Task prompt: Arrange the rows from the line with "Click the print preview magnifier-page icon" to the line with "click(x=663, y=195)" as a two-column CSV with the headers instruction and answer, one CSV line per row. Put each value in a single quoted field, replacing any line breaks with spaces.

Listed records:
-- -- --

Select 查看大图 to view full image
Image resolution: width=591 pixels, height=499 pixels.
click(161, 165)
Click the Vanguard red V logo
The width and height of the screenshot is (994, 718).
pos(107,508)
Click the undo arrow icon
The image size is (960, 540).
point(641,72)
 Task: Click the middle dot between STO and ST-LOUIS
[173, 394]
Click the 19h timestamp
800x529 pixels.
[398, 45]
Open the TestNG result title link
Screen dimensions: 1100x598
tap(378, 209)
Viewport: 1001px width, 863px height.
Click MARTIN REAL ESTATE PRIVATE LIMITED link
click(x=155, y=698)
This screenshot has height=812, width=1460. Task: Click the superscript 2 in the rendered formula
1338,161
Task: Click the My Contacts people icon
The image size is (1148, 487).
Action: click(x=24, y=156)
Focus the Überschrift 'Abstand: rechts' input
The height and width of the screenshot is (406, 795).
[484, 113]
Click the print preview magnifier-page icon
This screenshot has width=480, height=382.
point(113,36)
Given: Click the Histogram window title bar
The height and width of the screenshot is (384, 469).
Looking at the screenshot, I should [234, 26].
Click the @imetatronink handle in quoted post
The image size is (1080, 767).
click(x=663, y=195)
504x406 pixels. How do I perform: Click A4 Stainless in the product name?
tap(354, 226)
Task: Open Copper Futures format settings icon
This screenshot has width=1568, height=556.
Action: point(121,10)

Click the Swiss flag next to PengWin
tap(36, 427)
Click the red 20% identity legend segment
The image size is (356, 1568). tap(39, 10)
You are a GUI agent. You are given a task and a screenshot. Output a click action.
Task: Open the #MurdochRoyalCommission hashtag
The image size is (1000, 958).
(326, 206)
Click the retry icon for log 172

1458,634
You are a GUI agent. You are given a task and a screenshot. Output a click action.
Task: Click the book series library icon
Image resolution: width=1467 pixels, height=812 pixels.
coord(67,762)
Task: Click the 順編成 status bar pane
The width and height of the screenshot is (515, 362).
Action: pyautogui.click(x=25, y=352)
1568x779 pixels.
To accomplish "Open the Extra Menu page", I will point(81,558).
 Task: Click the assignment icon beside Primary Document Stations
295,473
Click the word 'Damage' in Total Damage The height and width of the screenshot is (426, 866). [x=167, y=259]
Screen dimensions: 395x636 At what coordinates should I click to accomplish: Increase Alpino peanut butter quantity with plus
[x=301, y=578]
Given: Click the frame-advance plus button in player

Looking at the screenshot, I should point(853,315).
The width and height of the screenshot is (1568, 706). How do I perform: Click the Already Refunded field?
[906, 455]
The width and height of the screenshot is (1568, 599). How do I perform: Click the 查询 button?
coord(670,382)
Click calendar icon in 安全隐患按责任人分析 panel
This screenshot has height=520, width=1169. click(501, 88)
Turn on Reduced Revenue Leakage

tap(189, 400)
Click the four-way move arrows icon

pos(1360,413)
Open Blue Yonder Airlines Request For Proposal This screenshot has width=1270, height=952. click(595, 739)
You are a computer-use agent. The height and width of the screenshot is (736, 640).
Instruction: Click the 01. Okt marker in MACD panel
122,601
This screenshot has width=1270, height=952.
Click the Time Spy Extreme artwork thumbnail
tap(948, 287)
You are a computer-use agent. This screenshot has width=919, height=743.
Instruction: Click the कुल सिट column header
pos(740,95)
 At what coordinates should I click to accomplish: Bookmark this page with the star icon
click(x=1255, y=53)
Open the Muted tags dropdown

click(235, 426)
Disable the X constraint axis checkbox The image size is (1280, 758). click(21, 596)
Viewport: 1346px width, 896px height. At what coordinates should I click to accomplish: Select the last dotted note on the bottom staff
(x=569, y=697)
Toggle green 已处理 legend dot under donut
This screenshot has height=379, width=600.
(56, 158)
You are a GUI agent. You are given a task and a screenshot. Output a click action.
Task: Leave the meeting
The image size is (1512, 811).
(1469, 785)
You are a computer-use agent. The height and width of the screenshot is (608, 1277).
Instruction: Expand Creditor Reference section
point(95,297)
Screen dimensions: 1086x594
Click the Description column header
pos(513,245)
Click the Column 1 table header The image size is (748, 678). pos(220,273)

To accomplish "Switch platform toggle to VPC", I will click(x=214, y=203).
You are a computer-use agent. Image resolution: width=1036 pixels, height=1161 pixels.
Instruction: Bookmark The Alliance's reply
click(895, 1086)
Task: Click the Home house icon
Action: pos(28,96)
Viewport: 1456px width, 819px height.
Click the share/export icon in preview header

-- -- --

Answer to the exercise:
instruction,answer
"Click the print preview magnifier-page icon This screenshot has width=480, height=382.","point(113,36)"
"Given: Click the Histogram window title bar The height and width of the screenshot is (384, 469).","Looking at the screenshot, I should [234, 26]."
"Click the @imetatronink handle in quoted post The image size is (1080, 767).","click(x=663, y=195)"